By Robert Roth

This post is excerpted from “Book of Pieces“. “Book of Pieces” is a combination of fiction, personal/political prose, an interview, a libretto and some poetry. The first piece was written in the late ’70s when Roth was 37. The last in 2016 at 72.

Last night my mother was still in the emergency room after over 36 hours there. When I had left her the night before they said that she would be in a room of her own in a couple of hours. She was moved from place to place inside the emergency room and for a while in a holding room. When Marlene and I got there last night she had been misplaced, then found in a dirty room off from the other patients. Her door was kept open by a bin filled with dirty laundry. They had a huge security guard by her door and she had been held down with cloth restraints. She thought she had been kidnapped and held in a private house in Queens by a mother who had complete control over her son. And she was being tortured. She did not understand how a Jewish woman could do such a thing.

When we got there the restraints had been removed because two friends of hers Marta and Nellie raised hell. She had big bruises on her wrists. I brought her to the hospital because she was hallucinating that she was hearing music; after a while she knew the music was an hallucination but was still enjoying what she was hearing and was pretty funny about the whole thing. After endless hours of hell Marlene and I got her moved to a very nice room on a clean floor with people who were very kind and attentive. No restraints, and instead of a security guard the person she was with when we left was someone engaged in an interesting conversation with her. And so there she is now. Will learn more today what they are going to do next. I won’t even go into the horrors of the first day. I will probably need some help in figuring out what to do when hopefully she gets out.

Martha and Nelli two sentries standing by her bed. They asked the person in charge of the ER. “What have you done to her? Just hours before she could speak brilliantly about anything.”

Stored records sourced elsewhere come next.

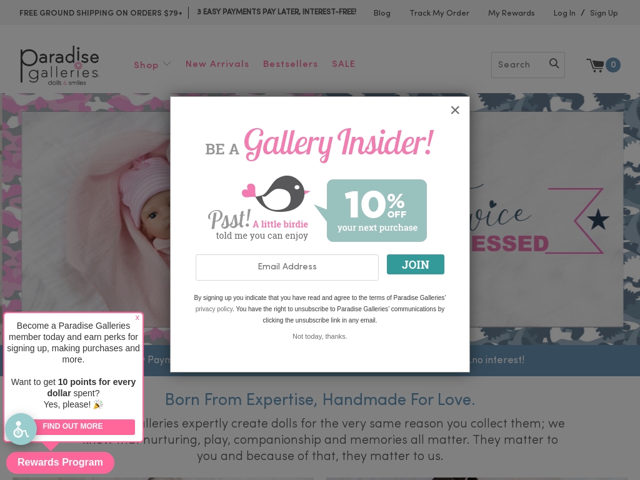Click the search magnifier icon
The height and width of the screenshot is (480, 640).
coord(554,63)
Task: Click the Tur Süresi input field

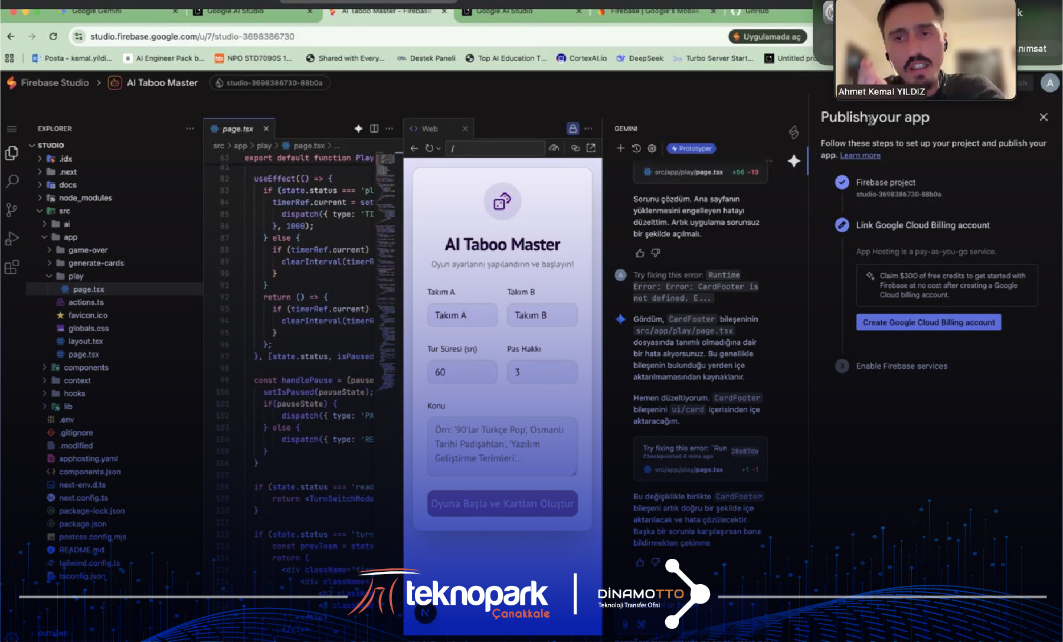Action: (x=462, y=372)
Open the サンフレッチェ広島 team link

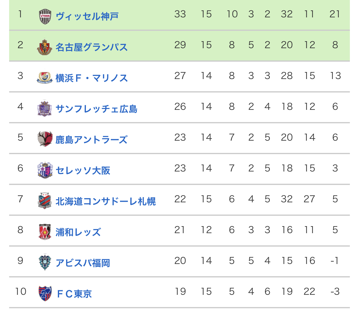click(96, 109)
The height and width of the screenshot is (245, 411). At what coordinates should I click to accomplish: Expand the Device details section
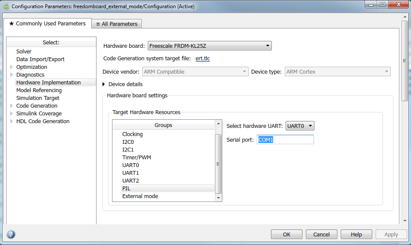tap(104, 84)
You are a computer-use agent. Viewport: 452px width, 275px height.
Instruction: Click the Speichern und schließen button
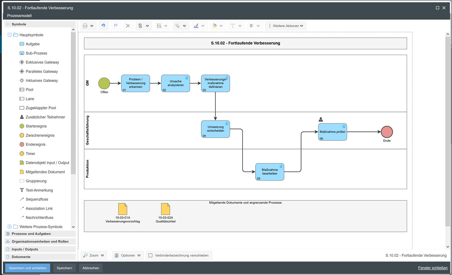27,268
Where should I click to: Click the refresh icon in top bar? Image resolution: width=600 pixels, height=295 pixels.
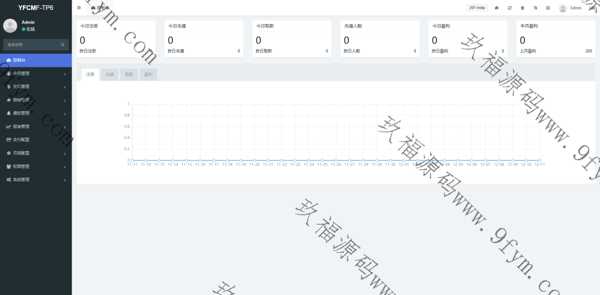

The ER a dungeon of neglect and horror. A great investigative reporter in her early writing career, Marlene Nadle has the same focus, determination and smarts she had then. She had the almost legendary ability to track a naked general sitting in a sauna in the most inner secret sanctums of the Pentagon and get him to reveal whatever information she was looking for. And here she was putting all her amazing talents to use as she organized the entire ER to get my mother moved to another floor. She even spun around those whose job it was to create the obstacles, recruiting them into an army up against a heartless almost criminally negligent hospital bureaucracy that they temporarily forgot they were the mainstays of.

A young woman wearing a white uniform with playful tumbling colorful animals on it came and rolled my mother on a gurney out of the ER into the elevator up to the 6th floor.

A stunning, very pregnant Indian nurse greeted her with attention and kindness. My mother thinking we were at a book party asked her whether she was a writer or a publisher. A kind man, Marlene thinks a nurse, I think an aid, sat with her afterwards talking with her as we left. This changed later into an alternative memory about being brought to the backroom of a bookstore to be examined by a doctor and his beautiful pregnant wife. My mother even now perplexed about why they would have an examining room in the back of a bookstore.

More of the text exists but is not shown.